Mas a injustiça dessas medidas – e não apenas a sua admitida «dureza», como se fosse socialmente neutra na escolha dos seus alvos – só pode ser realmente aferida quando se procura em vão, desgraçadamente em vão, aquelas que pudessem afectar de forma proporcionalmente justa os que já concentram o grosso da riqueza. Com efeito, não se encontrarão, por exemplo, aumentos de impostos para os mais elevados rendimentos nem uma regulação e taxação efectiva do sistema bancário, onde no entanto se concentram os lucros mais imorais e socialmente insustentáveis, bem como as causas da instabilidade sistémica que tem vindo a repercutir-se sobre toda a economia, sob a forma de crises. Apenas há uma declaração de intenção de actuar em sincronia com a regulação do sistema financeiro que a União Europeia estaria a preparar.
E, mesmo assim, só a hipótese de cobrança de uma taxa à banca levou já o Presidente da Caixa Geral de Depósitos (CGD), Faria de Oliveira, a afirmar que tal medida seria imediatamente repercutida… nos clientes (‘Público’, 1:X:2010). […] O sinal fica dado para todo o sistema bancário português.» (a banca pretende escapar à parte do seu esforço) «Até agora, aparentemente, o presidente da CGD não foi obrigado a retratar-se, nem muito menos foi demitido por uma tutela que considerasse inaceitável a promessa de boicote, organizado, tão claro…» [«Restaurar que confiança?», por Sandra Monteiro, Le Monde Diplomatique – edição portuguesa, Outubro de 2010, p.13]

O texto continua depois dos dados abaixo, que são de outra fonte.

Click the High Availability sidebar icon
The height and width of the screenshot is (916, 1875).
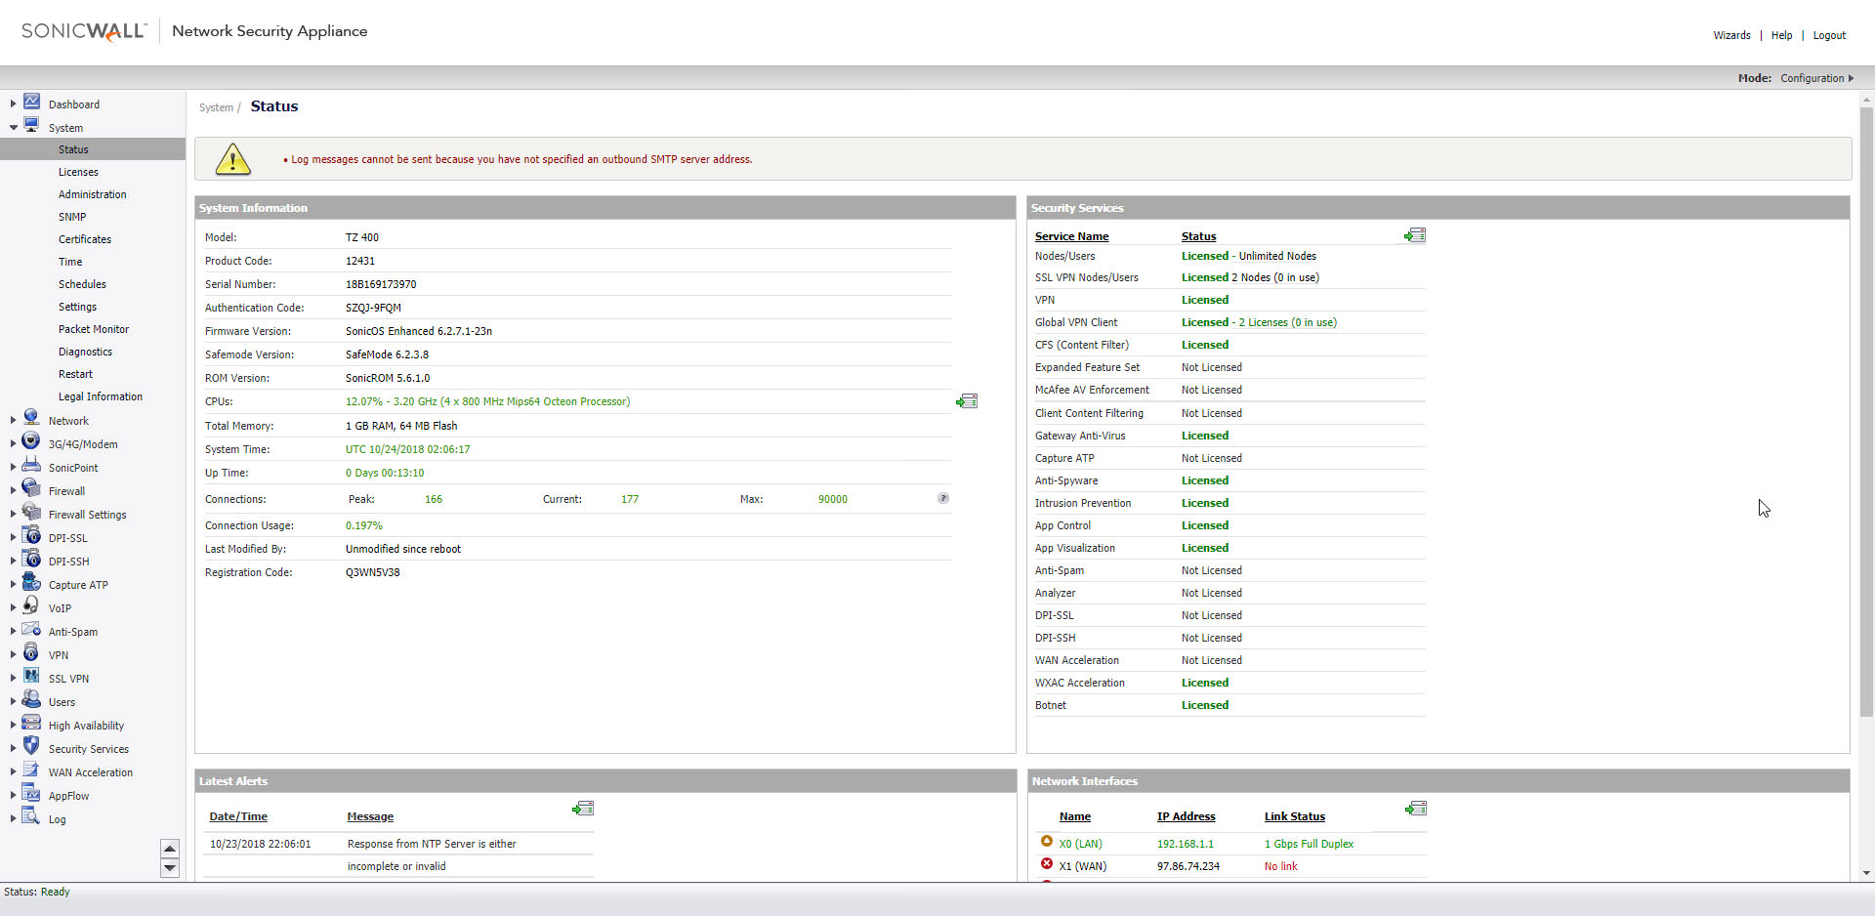(31, 724)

Quando deixarmos de ter informação independente e crítica [como é o caso do português jornal mensal Le Monde Diplomatic, http://pt.mondediplo.com/; 30-40 euros/ano] a quem havemos de recorrer para sair do atoleiro vertiginoso que sobre nós lançam os meios de (des)informação, que nos enleiam e não nos ajudam nada a ler a realidade?
A realidade, de facto, é muito mais complexa do que à primeira vista parece. Mais complexa e mais revoltante. De facto, é mesmo chegada  a hora de REVER CERTAS REGRAS DE ORTOGRAFIA e certas atitudes.
Está na hora de começarmos a apedrejar montras de bancos, de monitores de televisão e de telefonias sem fio com o único vocabulário que nos resta, mesmo que isso choque certos ouvidos. Que palavrão para Faria de Oliveira? E para o envolvimento de Cavaco Silva e sua filha nos negócios sujos do BPN? E para a Igreja Católica Diocesana do Porto: não estará ela, também, suja?